**WHAT IS EXPECTED**
Quote each of the following items word for word, leaving the pictures out.

▽

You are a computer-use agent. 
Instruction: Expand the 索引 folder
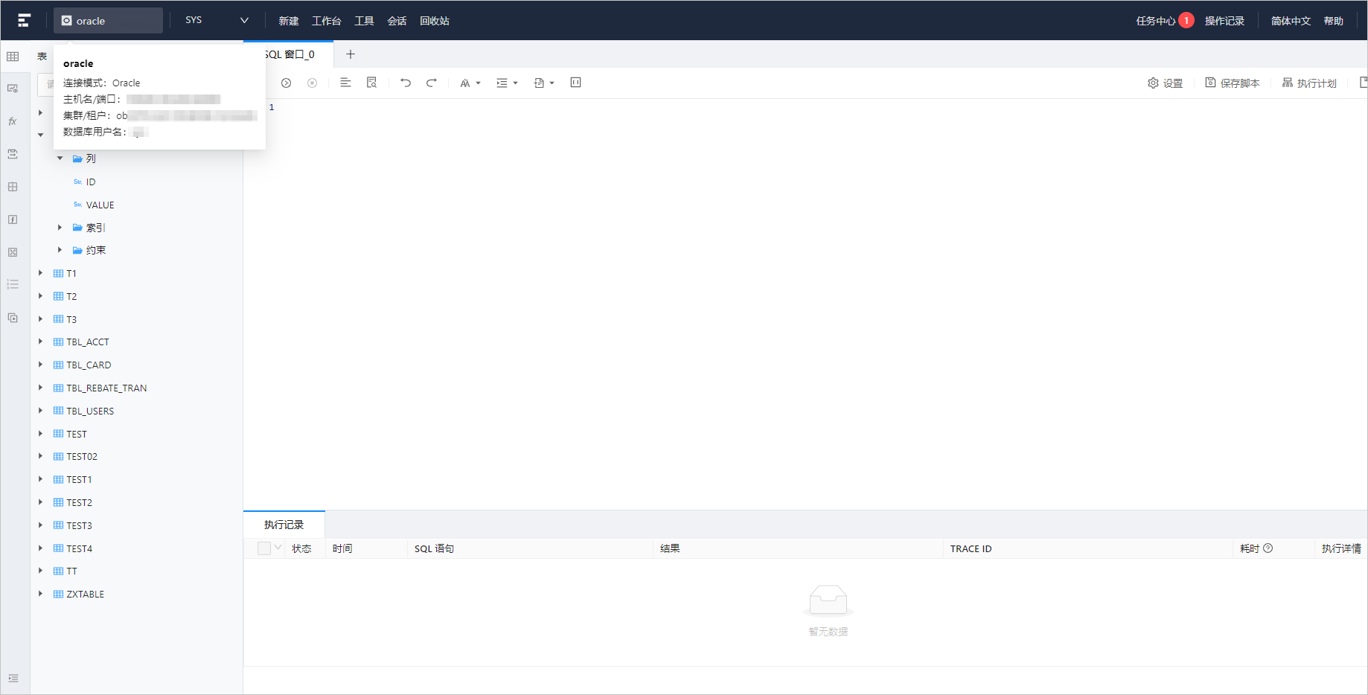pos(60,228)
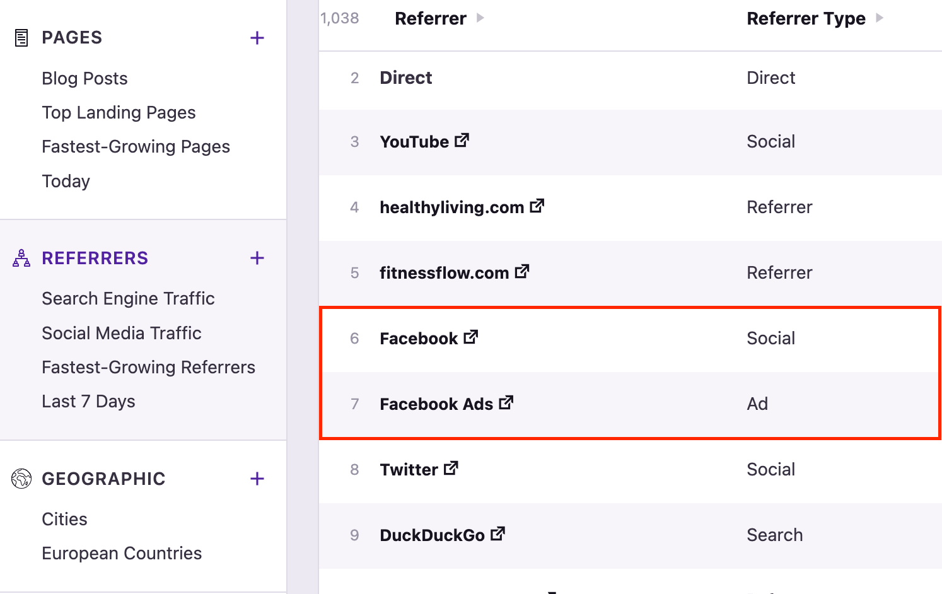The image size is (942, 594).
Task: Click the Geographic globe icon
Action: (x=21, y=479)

△

**EXERCISE RESPONSE**
You are a computer-use agent. 
Instruction: Expand the 索引 folder
pos(60,228)
The image size is (942, 594).
Task: Click the Geographic globe icon
Action: (x=21, y=479)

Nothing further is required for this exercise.